European Trade Union Institute, ETUI.

The strategy for improving machinery standards through users' feedback

Based on their experience and practical knowledge of the equipment, users constitute a precious source of information on the adaptability of the technical solutions provide by the manufacturer. Exchanges of information between manufacturers and users may help to improve the design of equipment, in particular by revealing certain unusual uses of machines by their operators.

This feedback also seems essential with regard to harmonized European standardisation aimed at ensuring that the proposed design specifications are geared to the working conditions in companies. Developing standards is a long process that often takes several years before their publication. As a result, some standards may mention solutions which have since been superseded by recent technological advances, even if these standards may be revised every five years. Moreover, some machines are still not covered by harmonized European standards; for standardisation bodies have not yet been able to tackle all the areas covered by the EU directive on machine design. This machinery directive envisages participation by machine users. However – as confirmed by the TUTB study on the application of this text in Germany, France, Italy and Finland – few workforce representatives influence this process in practice.

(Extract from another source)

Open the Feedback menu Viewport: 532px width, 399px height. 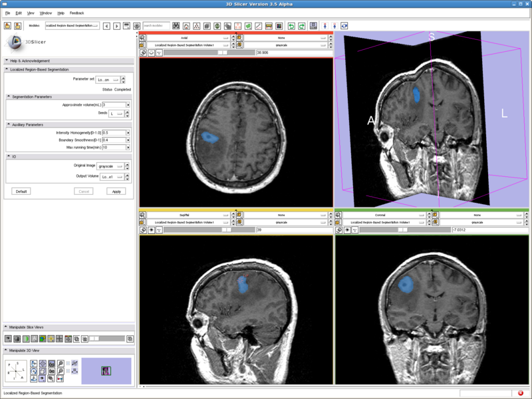click(76, 13)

Nonetheless, we are convinced of the importance of the various players in the system exchanging information and experiences. Manufacturers and users have a different approach to their machines and also use a different language: while the former use a highly technical vocabulary and are bound by economic constraints and productivity, the latter have a practical approach to the matter - they may not be familiar with EU regulations, but they are aware of the difficulties involved in using the equipment. We will have to ask ourselves how we can facilitate the dialogue between these two actors.

Feedback in action

Following a data collecting project run in co-operation with the Swedish Union LO in 1997, the ETUI in 1998 commissioned SindNova, an Italian trade union institute, to develop a research project to involve workers and firms in assessing the effectiveness of technical standards on the safety of woodworking machinery. The project was carried out in 1999 in Tuscany, Italy, by Fabio Strambi and colleagues from the Siena Local Occupational Health & Safety Unit (USL). It aimed to introduce a participatory model in a specific high risk industrial environment, collecting input from machinery users and integrating it into a strategy for improving machinery technical standards. The outcomes were published under the title: Ergonomics and technical standards: users’ experiences and suggestions - Safety of woodworking machinery.

In 2003 the Bilbao Agency awarded the "Feedback Methodology" in the context of the SME Funding Scheme 2003-2004, when Italy (Regione Toscana) and Germany (GrolaBG) decided to apply this methodology to forklift trucks (FLTs). This project was carried out in 29 SMEs where a total of 192 forklift trucks were used.

The project outcomes were then used to develop a wider European project across five member states, centred on FLTs covered by the harmonized standard EN 1726-1:1999 Safety of industrial trucks - Self-propelled trucks up to and including 10 000 kg capacity and industrial tractors with a drawbar pull up to and including 20 000 N - Part 1: General requirements.